Les deux avaient des billets de train pour Anvers. D’après une source, ils étaient en route pour Bruxelles, dans l’intention d’y faire sauter l’ambassade du Royaume-Uni. D’autres sources ont affirmé qu’ils voulaient commettre des attentats à Anvers, sur des navires de guerre qui y étaient amarrés. Ces navires bénéficièrent d’une surveillance policière accrue.

« Tous deux refusent opiniâtrement d’expliquer où ils voulaient se rendre en Belgique », consigna la gendarmerie.

« Manifestement, ces personnes se rendaient à Anvers, ou à Amsterdam, vu que le train dans lequel ils avaient pris place poursuivait sa route jusqu’Amsterdam. »

La femme de charge

Il fallut quelques semaines avant que la justice belge ne puisse vérifier l’identité des deux voyageurs ferroviaires arrêtés. Des photos de Gilberte Lazarus furent envoyées à Paris par avion. Il s’avéra qu’elle s’appelait en réalité Elizabeth « Betty » Knouth.

En France, elle était connue par la police et le service de renseignement de la Direction de la Surveillance du Territoire (DST). Elle avait déjà été arrêtée en raison de ses plans prévoyant de larguer des tracts sur Londres par avion et de commettre un attentat à la bombe contre le parlement britannique.

Betty Knouth était la fille d’Arianne Scriabine, une Russe en provenance de la noblesse, fille elle-même du célèbre compositeur Alexandre Scriabine et nièce de Viatcheslav Molotov, le ministre soviétique des Affaires étrangères. Après son premier mariage avec le père de Betty, elle s’était convertie au judaïsme, avait épousé le poète juif David Knouth et était devenue une sioniste fanatique.

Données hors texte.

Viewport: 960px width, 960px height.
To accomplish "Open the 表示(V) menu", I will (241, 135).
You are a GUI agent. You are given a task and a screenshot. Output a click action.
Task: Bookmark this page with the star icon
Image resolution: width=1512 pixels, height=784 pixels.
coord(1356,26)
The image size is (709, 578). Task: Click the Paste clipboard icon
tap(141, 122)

Betty Knouth avait débuté sa carrière comme combattante de la résistance contre les occupants nazis au tout jeune âge de quatorze ans, en tant que courrier pour une cellule clandestine dirigée par ses parents. En 1944, sa mère fut abattue par les Allemands. Après le débarquement des alliés en Normandie, Betty, 16 ans, devint correspondante de guerre et fut blessée au cours des combats.

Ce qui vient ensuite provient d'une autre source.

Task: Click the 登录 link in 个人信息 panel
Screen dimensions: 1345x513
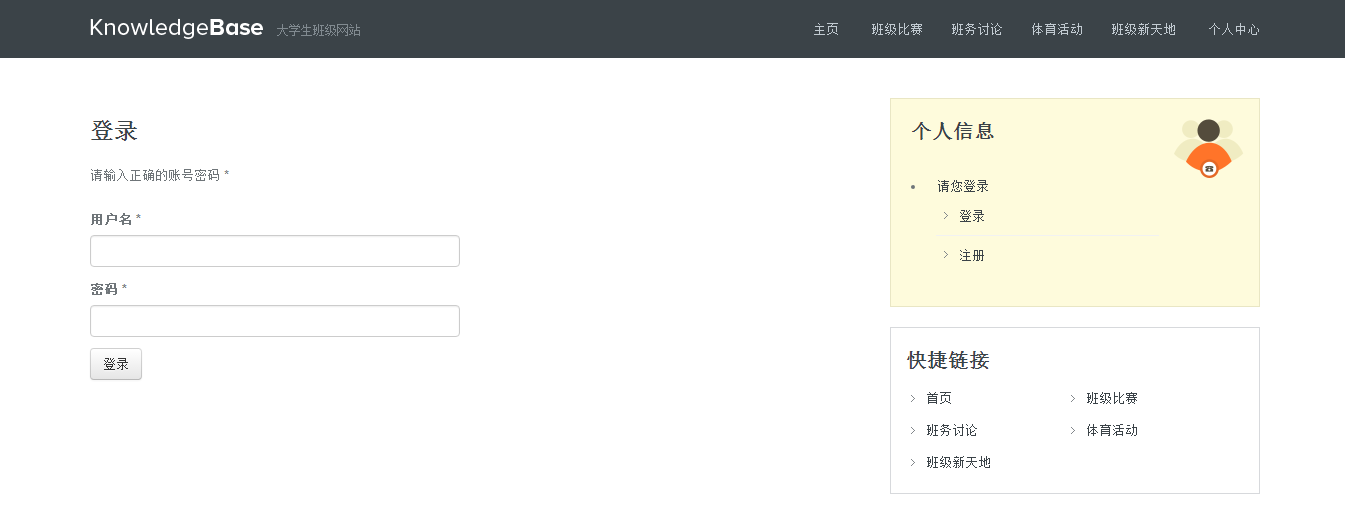Action: (x=972, y=216)
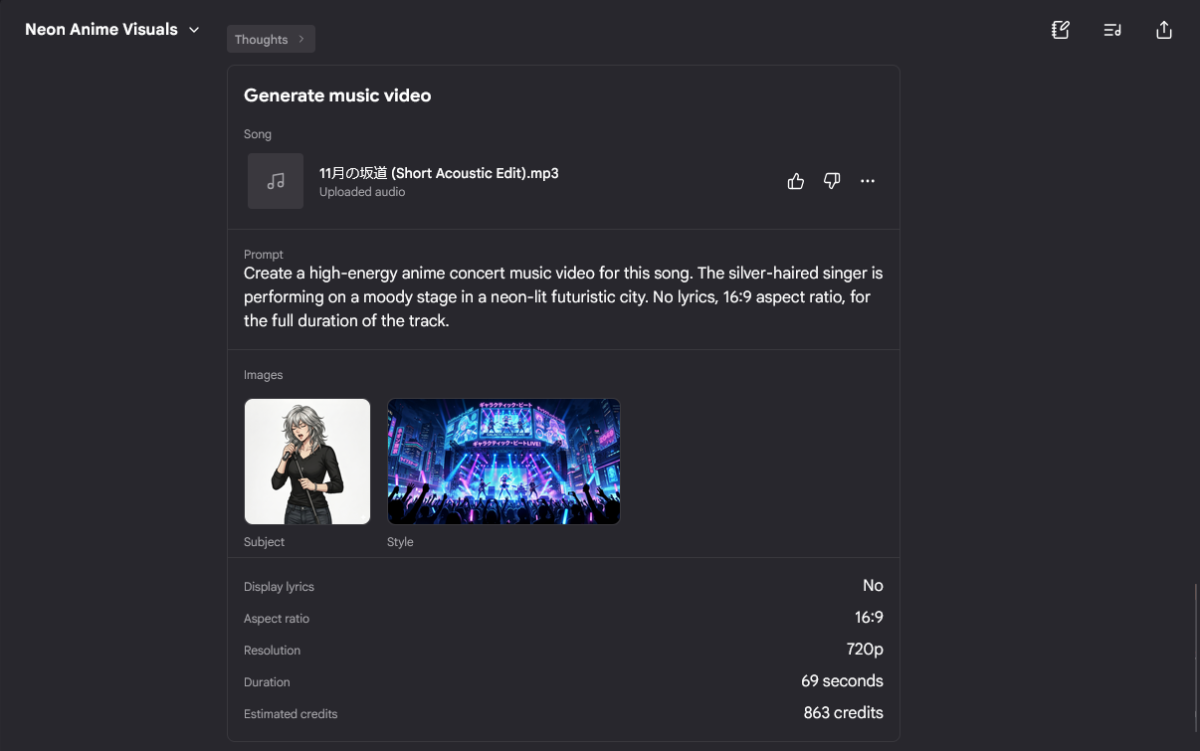This screenshot has width=1200, height=751.
Task: Click the 11月の坂道 mp3 file name
Action: tap(439, 173)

Après la guerre, on lui demanda de devenir membre aussi bien de la Haganah et de l’Irgoun que du groupe Stern, trois organisations paramilitaires sionistes. « J’ai opté pour le groupe Stern, qui me semblait le meilleur des trois », expliqua-t-elle.

Les empreintes digitales de Jacob Eliav furent envoyées à Londres, où elles furent reconnues comme celle de Yaacov Levstein, le fabricant de bombes et commandant opérationnel du groupe Stern en Europe. Il était donc tout sauf un assistant innocent et naïf, mais un terroriste des plus aguerris.

« Levstein était déjà un terroriste du groupe Stern durant la Seconde Guerre mondiale et il fut estimé responsable de la mort de nombre de policiers en Palestine et d’une tentative d’assassinat avortée contre le haut-commissaire de Palestine »,

écrivait l’historien britannique Christopher Andrew.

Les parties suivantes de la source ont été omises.